Bagaimana rasanya kalau orang yang kita cintai tak menanggapi? Ya, pasti sakit. ‘Sakitnya Tuh Disini’, kata janda semok nan cantik, Cita Citata dalam lagunya. Pepatah mengatakan, Cinta yang bertepuk sebelah tangan, ibarat si pungguk yang rindukan bulan. Yang namanya pungguk pasti sulit sampai ke bulan. Seperti itulah cinta bertepuk sebelah tangan digambarkan.
Sakit memang rasanya, bila cinta ditolak. Banyak tragedi yang terjadi, gara-gara cinta bertepuk sebelah tangan. Ada yang bunuh diri.
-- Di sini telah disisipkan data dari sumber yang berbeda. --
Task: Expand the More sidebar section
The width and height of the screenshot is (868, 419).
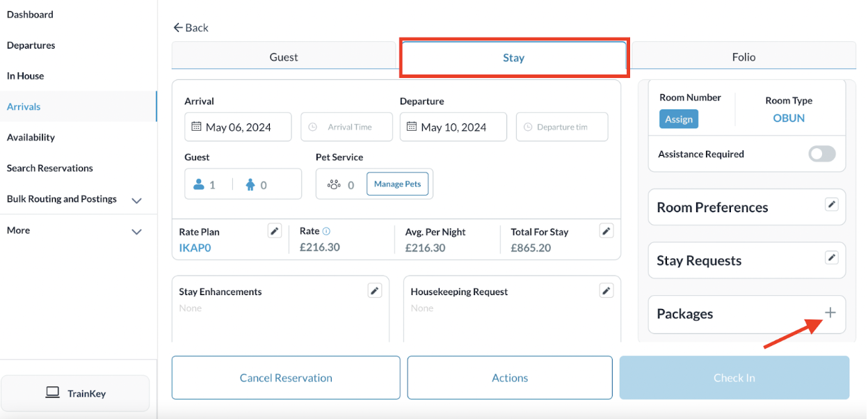Action: point(137,232)
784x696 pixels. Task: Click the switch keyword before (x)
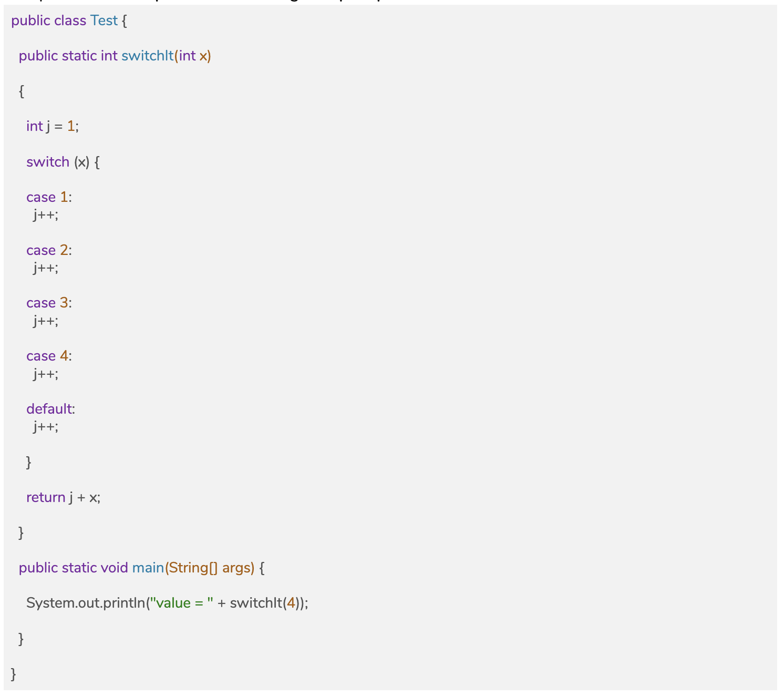pyautogui.click(x=48, y=162)
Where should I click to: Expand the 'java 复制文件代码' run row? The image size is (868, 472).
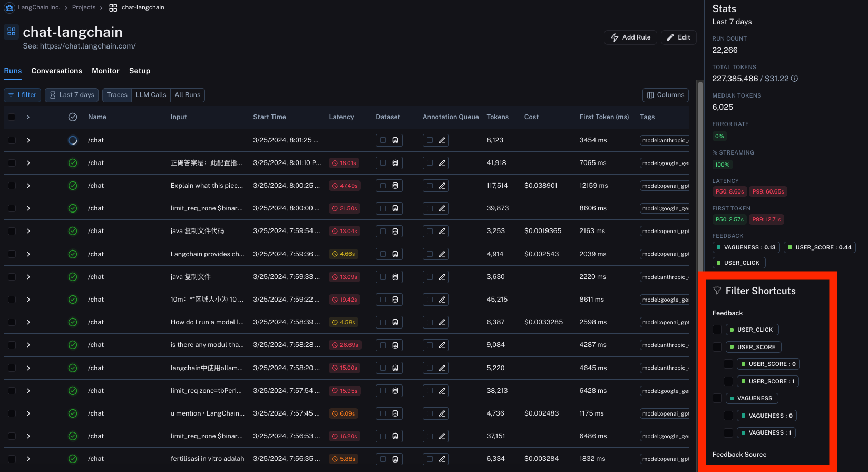click(x=28, y=231)
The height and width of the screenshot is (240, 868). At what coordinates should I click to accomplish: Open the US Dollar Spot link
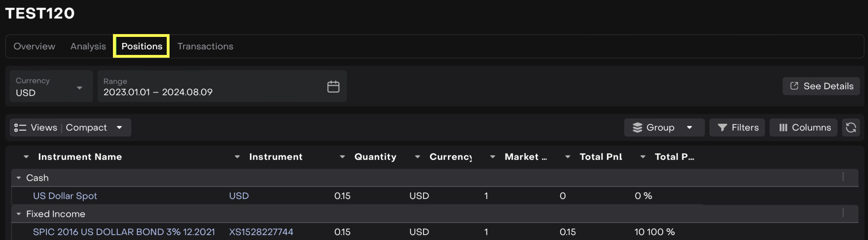point(65,196)
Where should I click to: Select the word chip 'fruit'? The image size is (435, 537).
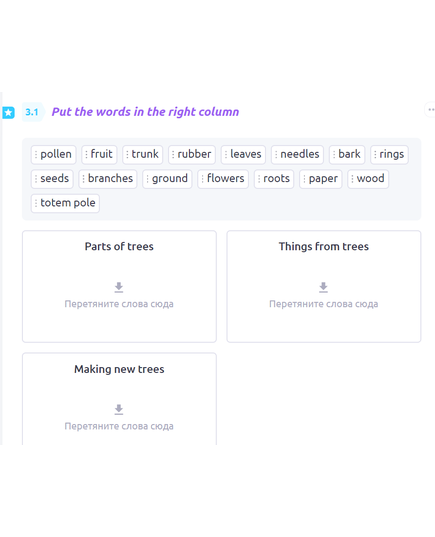coord(99,154)
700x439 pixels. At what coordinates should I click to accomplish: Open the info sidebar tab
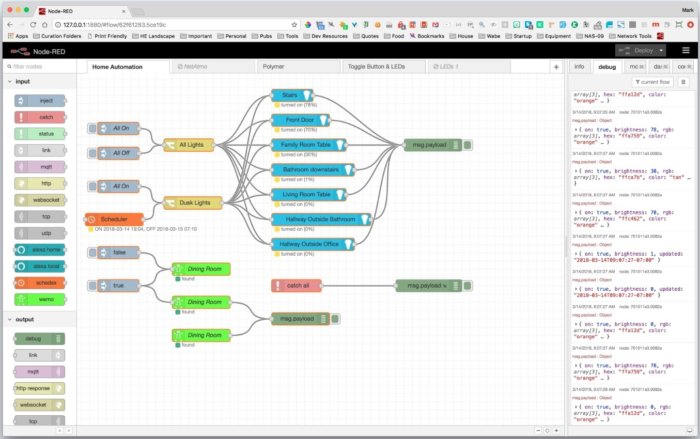click(579, 66)
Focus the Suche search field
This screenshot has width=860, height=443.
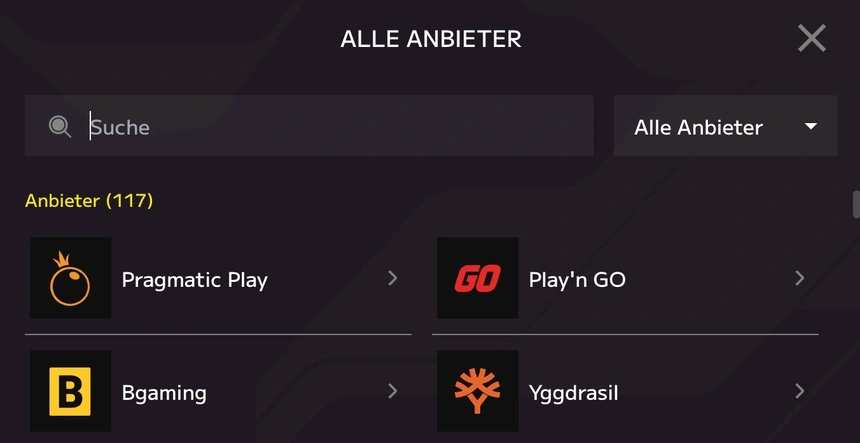coord(330,126)
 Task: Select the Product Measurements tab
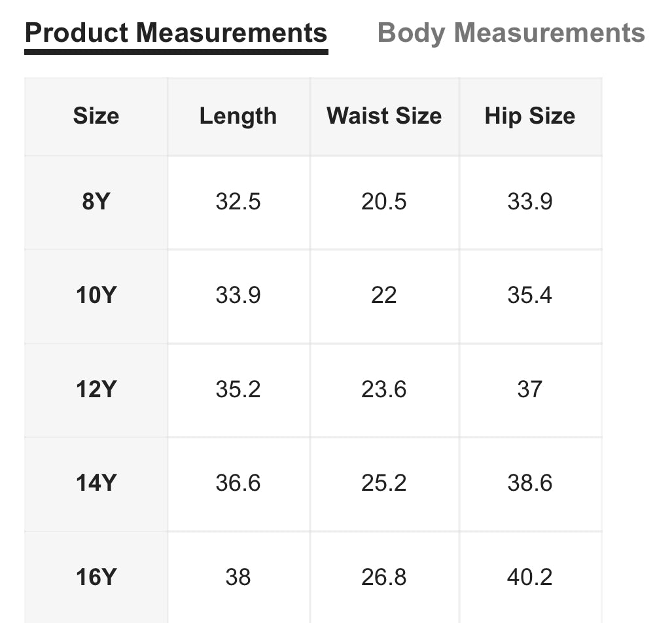(x=177, y=32)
Ada yang coba ‘berikhtiar’ dengan cara salah, meminta dukun bertindak. Dan yang fatal ada yang melakukan tindak kriminal kepada gadis penolak cintanya. Sudah banyak berita tentang cinta ditolak, senjata bertindak. Cinta ditolak, nyawa melayang. Tapi ada pula yang memilih jalan yang diridhoi Tuhan, memilih move on.
Tapi tenang saja, kisah cinta ditolak, bertepuk sebelah tangan tak hanya kita-kita saja yang mengalami. Orang ‘besar’ pun pernah merasakan pahitnya sebuah penolakan. Tan Malaka adalah salah satunya. Anda tahu Tan Malaka? Tidak tahu? Di jaman internet begini tak tahu Tan Malaka? Wah, keterlaluan. Kisah Tan Malaka lebih menarik diketahui ketimbang gosip Raffi Ahmad dan Ayu Ting Ting yang belakangan dibicarakan itu.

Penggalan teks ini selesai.